BEGIN

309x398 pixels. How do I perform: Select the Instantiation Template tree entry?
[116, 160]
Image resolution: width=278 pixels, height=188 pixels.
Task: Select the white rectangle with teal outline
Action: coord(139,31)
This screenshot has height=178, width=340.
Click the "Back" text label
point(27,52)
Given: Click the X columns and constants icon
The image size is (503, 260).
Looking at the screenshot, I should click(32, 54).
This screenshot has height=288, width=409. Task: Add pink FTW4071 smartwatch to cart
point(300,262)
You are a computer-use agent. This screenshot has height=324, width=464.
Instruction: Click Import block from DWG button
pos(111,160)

END
BEGIN

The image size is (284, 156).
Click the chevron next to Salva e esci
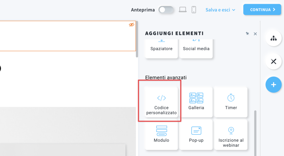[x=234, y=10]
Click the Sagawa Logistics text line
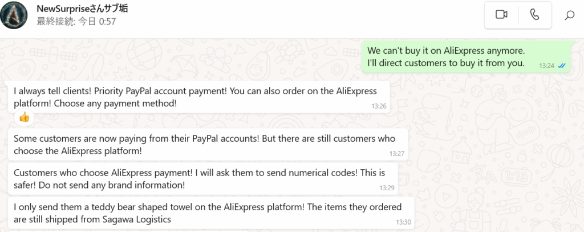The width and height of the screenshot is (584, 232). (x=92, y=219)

END
BEGIN

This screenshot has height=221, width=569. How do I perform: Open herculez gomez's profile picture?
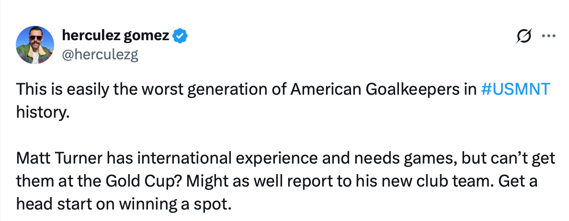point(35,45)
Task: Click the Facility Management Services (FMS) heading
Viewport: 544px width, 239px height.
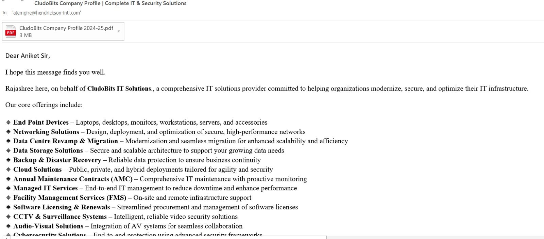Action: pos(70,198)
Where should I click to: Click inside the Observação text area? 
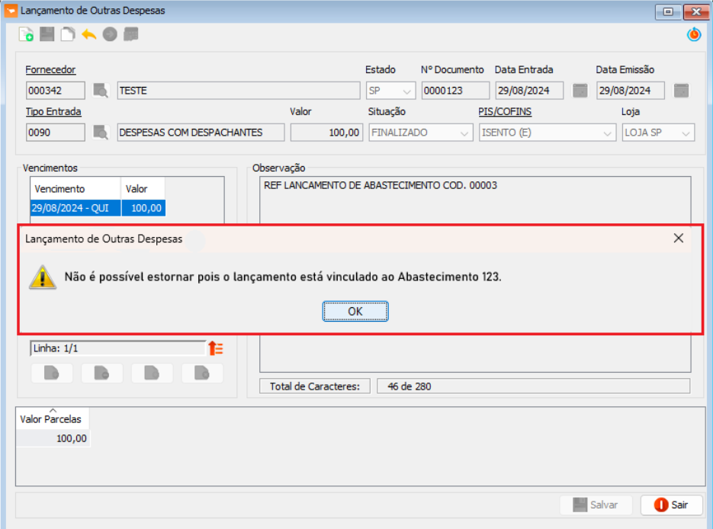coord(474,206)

END

### WHAT YOU WILL DO
In the data above, find the line with "The image size is (503, 260)." and the line with "You are a computer-use". Retype both, plus every line between them, exactly.

### RESULT FOR THIS TASK
The image size is (503, 260).
Looking at the screenshot, I should click(32, 54).
This screenshot has height=288, width=409. Task: Add pink FTW4071 smartwatch to cart
point(300,262)
You are a computer-use agent. This screenshot has height=324, width=464.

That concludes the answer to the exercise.